Chemical Synthesis
Chemical synthesis is the preparation of a compound, usually an organic compound, from easily available or inexpensive commercial chemicals. Compounds are prepared or synthesized by performing various chemical reactions using an inexpensive starting material and changing its molecular structure, by reactions with other chemicals. The best chemical syntheses are those that use cheap starting materials, require only a few steps, and have a good output of product based on the amounts of starting chemicals. The starting materials for organic synthesis can be simple compounds removed from oil and natural gas or more complex chemicals isolated in large amounts from plant and animal sources. The goal of chemical synthesis is to make a particular product that can be used commercially; for example as a drug, a fragrance, a polymer coating, a food or cloth dye, a herbicide, or some other commercial or industrial use. Compounds are also synthesized to test a chemical theory, to make a new or better chemical, or to confirm the structure of a material isolated from a natural source. Chemical synthesis can also be used to supplement the supply of a drug that is commonly isolated in small amounts from natural sources.

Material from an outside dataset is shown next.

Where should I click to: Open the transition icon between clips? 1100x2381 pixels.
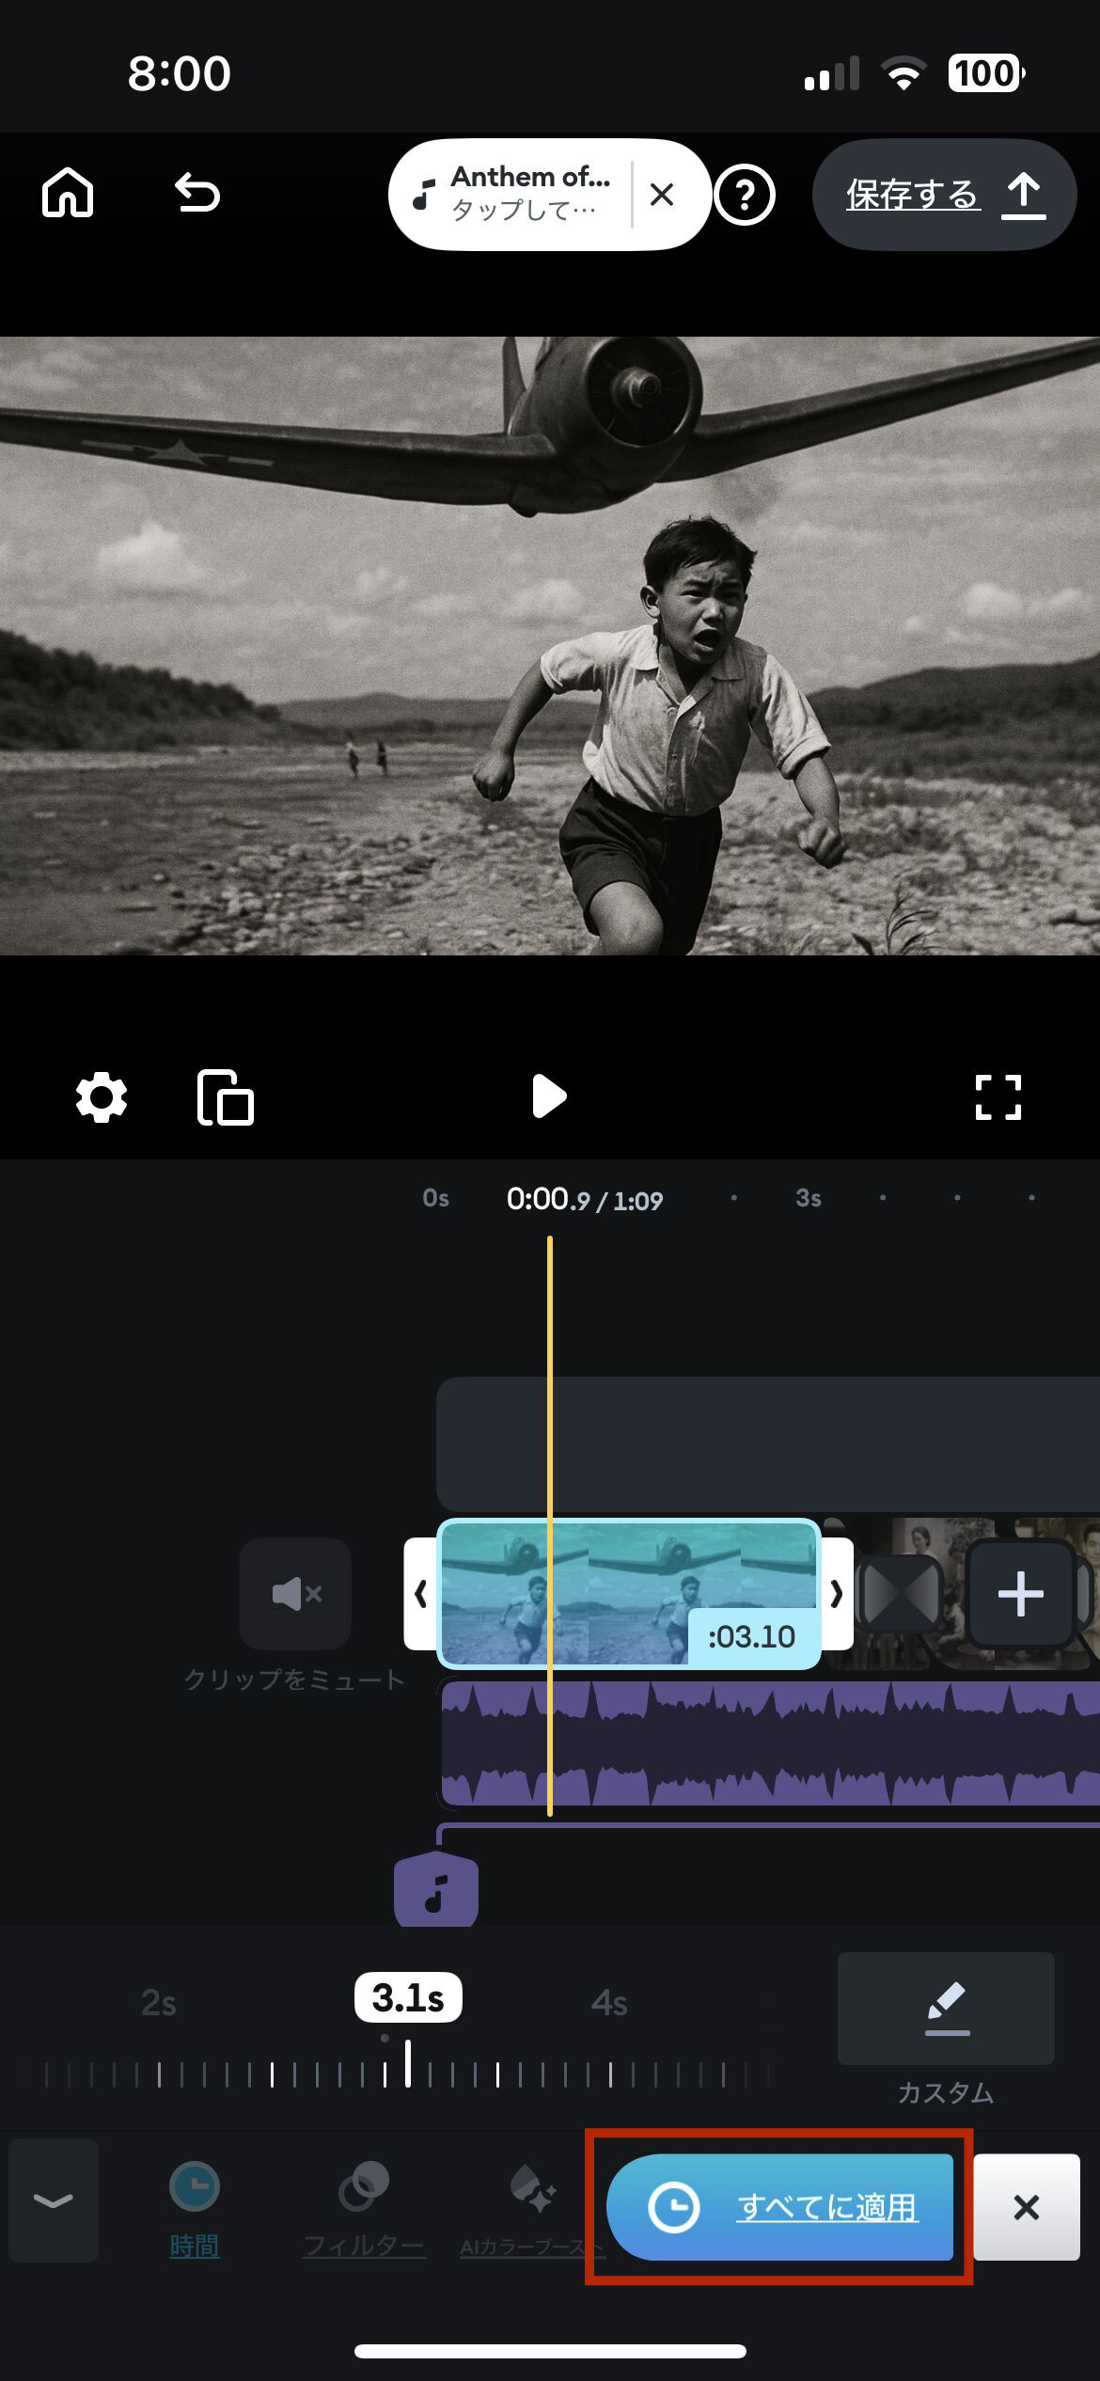[x=901, y=1594]
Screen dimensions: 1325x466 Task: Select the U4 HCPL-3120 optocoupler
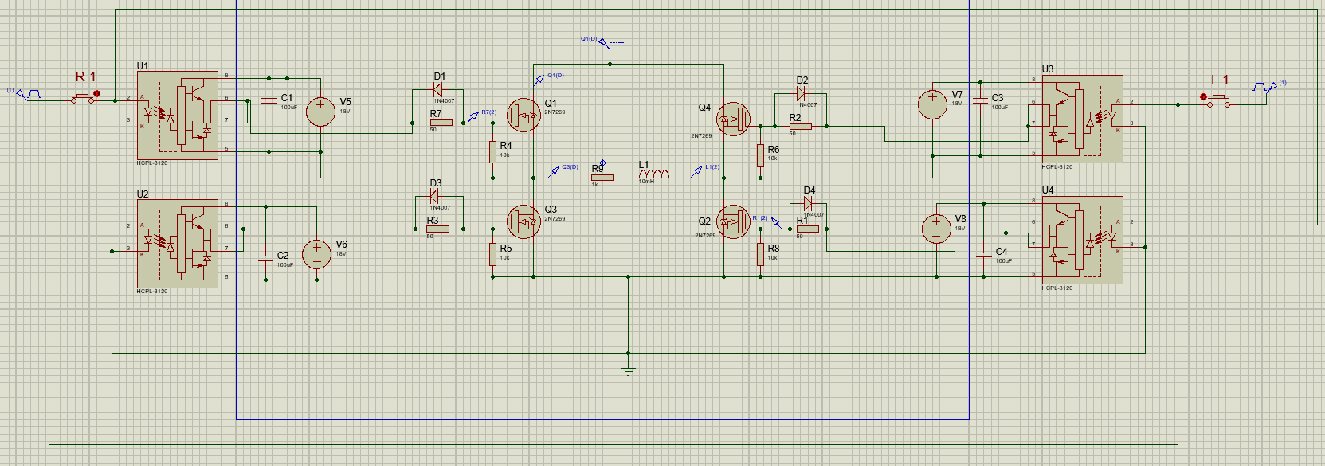(1082, 240)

Chemical synthesis has played an important role in eradicating one of the major infectious diseases associated with the tropical regions of the world. Malaria is a disease that affects millions of people and is spread by mosquito bites. It causes a person to experience chills followed by sweating and intense fever, and in some cases can cause death. In about 1633, the Inca Indians told the Jesuit priests that the bark from the cinchona or quina-quina tree could be used to cure malaria. The cinchona tree is an evergreen tree that grows in the mountains of Peru. The healing properties of the bark were quickly introduced in Europe and used by physicians to treat the disease. The chemical responsible for the healing properties of the cinchona bark was isolated in 1820 and named quinine, after the quina-quina tree. By 1850, the demand for cinchona bark was so great that the trees in Peru were near extinction. To supplement the supply of quinine, plantations of cinchona trees were started in India, Java, and Ceylon, but by 1932, they were only able to supply 13% of the world's demand for the antimalarial drug. Chemical synthesis was used by German scientists from 1928 to 1933 to make thousands of new compounds that could be used to treat malaria and make up for the deficiency of natural quinine. They were able to identify two new antimalarial drugs and one of them, quinacrine, was used as a substitute for quinine until 1945. During World War II, the supply of cinchona bark to the Allied Forces was constantly interrupted and a new drug had to be found. British and American scientists began to use chemical synthesis to make compounds to be tested against the disease. Over 150 different laboratories cooperated in synthesizing 12,400 new substances by various and often long, involved chemical sequences. In just four years, they were able to identify the new antimalarial chloroquine and large quantities were quickly prepared by chemical synthesis for use by the Allied Forces in malarial regions. Today, there are more than half a dozen different drugs available to treat malaria and they are all prepared in large quantities by chemical synthesis from easily available chemicals.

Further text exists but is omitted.